The answer might seem obvious. “Virtually every influential position in China is held by a party member,” as Bruce Dickson of George Washington University has noted. Leaks like the Panama papers have revealed the offshore riches accumulated by the families of party leaders. And Chinese social media will occasionally erupt over indiscreet displays of wealth or privilege by members, like the boss of a PetroChina subsidiary, spotted strolling through a Chengdu shopping district in June holding hands with a fashionable younger employee who was not his wife. Yet changes in the party and the economy may be eroding the material benefits of membership.

Party members can be found at every rung of the economic ladder. Of the poorest tenth of Chinese households, about 14% contain a party member, according to the China Household Finance Survey by Southwestern University of Finance and Economics. A third of members are farmers and workers (down from two-thirds in 1994). Since becoming head of the party in 2012, Mr Xi has urged cadres to adhere to a less hedonistic lifestyle. “Incorruptibility is a blessing and greed is a curse,” he advised in a recent speech.

In work published in 2019, Plamen Nikolov of Binghamton University and co-authors calculate a 20% wage premium for members over similar workers.
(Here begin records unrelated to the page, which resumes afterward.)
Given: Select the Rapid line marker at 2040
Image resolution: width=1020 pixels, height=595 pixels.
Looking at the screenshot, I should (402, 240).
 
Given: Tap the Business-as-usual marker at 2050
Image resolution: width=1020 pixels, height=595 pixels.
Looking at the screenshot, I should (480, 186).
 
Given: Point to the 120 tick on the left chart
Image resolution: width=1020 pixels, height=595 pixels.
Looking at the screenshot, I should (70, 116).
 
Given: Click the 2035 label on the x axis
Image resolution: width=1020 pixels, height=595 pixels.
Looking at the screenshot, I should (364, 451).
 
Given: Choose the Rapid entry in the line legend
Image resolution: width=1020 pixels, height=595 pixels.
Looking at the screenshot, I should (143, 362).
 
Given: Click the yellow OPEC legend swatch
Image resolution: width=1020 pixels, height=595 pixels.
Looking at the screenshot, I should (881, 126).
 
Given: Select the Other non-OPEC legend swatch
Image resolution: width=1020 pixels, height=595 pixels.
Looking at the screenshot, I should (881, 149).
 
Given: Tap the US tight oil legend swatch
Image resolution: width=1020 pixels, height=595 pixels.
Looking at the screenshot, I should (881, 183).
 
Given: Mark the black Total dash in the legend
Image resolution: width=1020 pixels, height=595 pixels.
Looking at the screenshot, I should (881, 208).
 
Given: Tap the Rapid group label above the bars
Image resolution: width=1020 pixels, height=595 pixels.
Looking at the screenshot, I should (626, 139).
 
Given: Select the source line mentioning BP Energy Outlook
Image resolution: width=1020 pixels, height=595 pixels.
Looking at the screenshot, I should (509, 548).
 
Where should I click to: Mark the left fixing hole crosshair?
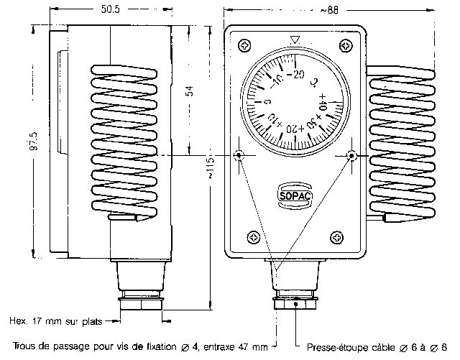239,155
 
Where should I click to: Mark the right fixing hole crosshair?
351,155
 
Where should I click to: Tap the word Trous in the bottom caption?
25,347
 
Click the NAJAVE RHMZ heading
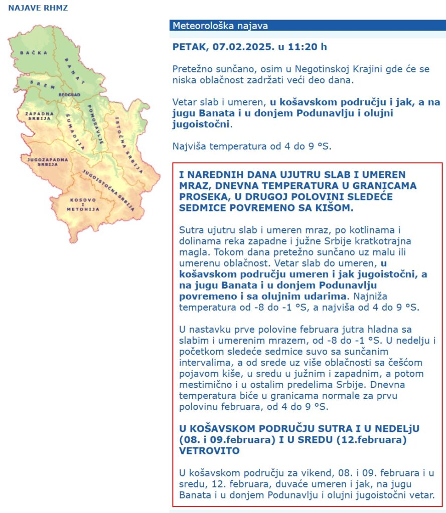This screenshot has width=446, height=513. coord(38,8)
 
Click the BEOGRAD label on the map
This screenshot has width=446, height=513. coord(69,95)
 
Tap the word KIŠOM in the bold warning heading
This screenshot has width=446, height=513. coord(333,207)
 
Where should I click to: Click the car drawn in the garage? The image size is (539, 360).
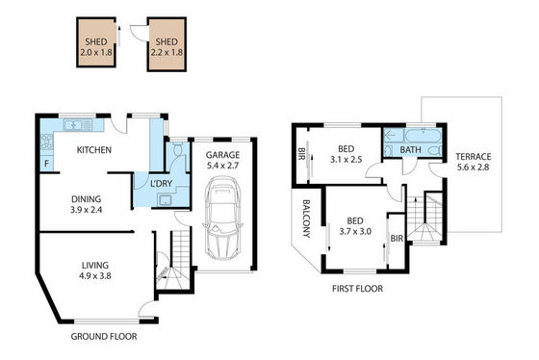pyautogui.click(x=223, y=219)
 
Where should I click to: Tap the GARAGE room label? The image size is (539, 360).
pyautogui.click(x=222, y=155)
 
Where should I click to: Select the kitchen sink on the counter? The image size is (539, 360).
pyautogui.click(x=78, y=125)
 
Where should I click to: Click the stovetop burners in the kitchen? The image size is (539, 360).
pyautogui.click(x=47, y=142)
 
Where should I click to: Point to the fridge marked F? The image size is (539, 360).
pyautogui.click(x=47, y=164)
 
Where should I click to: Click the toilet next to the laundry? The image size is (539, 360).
pyautogui.click(x=178, y=149)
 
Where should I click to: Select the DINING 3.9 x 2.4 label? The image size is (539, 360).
pyautogui.click(x=87, y=204)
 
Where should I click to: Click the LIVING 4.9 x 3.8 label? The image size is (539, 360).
pyautogui.click(x=95, y=270)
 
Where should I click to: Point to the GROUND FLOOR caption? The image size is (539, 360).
pyautogui.click(x=104, y=337)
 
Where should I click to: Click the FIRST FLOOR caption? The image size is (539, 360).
pyautogui.click(x=357, y=289)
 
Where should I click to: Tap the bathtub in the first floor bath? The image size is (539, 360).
pyautogui.click(x=423, y=136)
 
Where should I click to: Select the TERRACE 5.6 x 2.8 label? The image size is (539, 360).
pyautogui.click(x=473, y=162)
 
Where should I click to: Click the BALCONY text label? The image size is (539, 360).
pyautogui.click(x=306, y=219)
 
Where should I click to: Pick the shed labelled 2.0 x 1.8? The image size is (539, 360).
pyautogui.click(x=96, y=42)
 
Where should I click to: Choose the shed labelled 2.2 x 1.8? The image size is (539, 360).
pyautogui.click(x=167, y=44)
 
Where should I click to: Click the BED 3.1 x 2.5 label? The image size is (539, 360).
pyautogui.click(x=346, y=154)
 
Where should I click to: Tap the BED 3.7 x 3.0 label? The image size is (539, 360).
pyautogui.click(x=355, y=226)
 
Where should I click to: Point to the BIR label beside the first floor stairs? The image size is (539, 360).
pyautogui.click(x=397, y=239)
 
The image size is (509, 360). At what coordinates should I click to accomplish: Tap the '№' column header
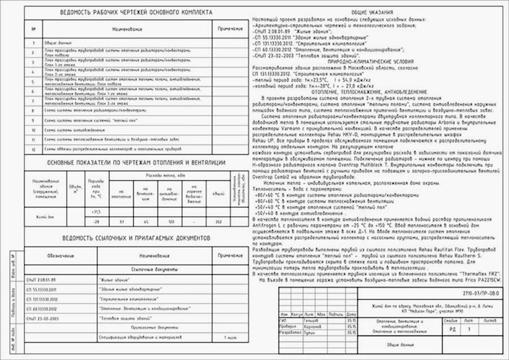click(x=34, y=28)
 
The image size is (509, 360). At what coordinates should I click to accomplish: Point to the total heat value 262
click(x=218, y=221)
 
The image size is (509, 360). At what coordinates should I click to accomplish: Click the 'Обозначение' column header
click(x=58, y=256)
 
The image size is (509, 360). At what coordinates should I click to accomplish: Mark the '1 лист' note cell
click(x=231, y=337)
One reason, according to other research, may be that card-carrying communists are more likely to get jobs in state-owned enterprises (soes) and official institutions. Figures released in May show urban soes last year paid 89% more than private firms in cities. This gap has grown during Mr Xi’s reign.

But as any well-trained communist knows, true economic clout derives not from labour but capital. So how does party membership affect the assets people own, such as their stocks, bonds and property?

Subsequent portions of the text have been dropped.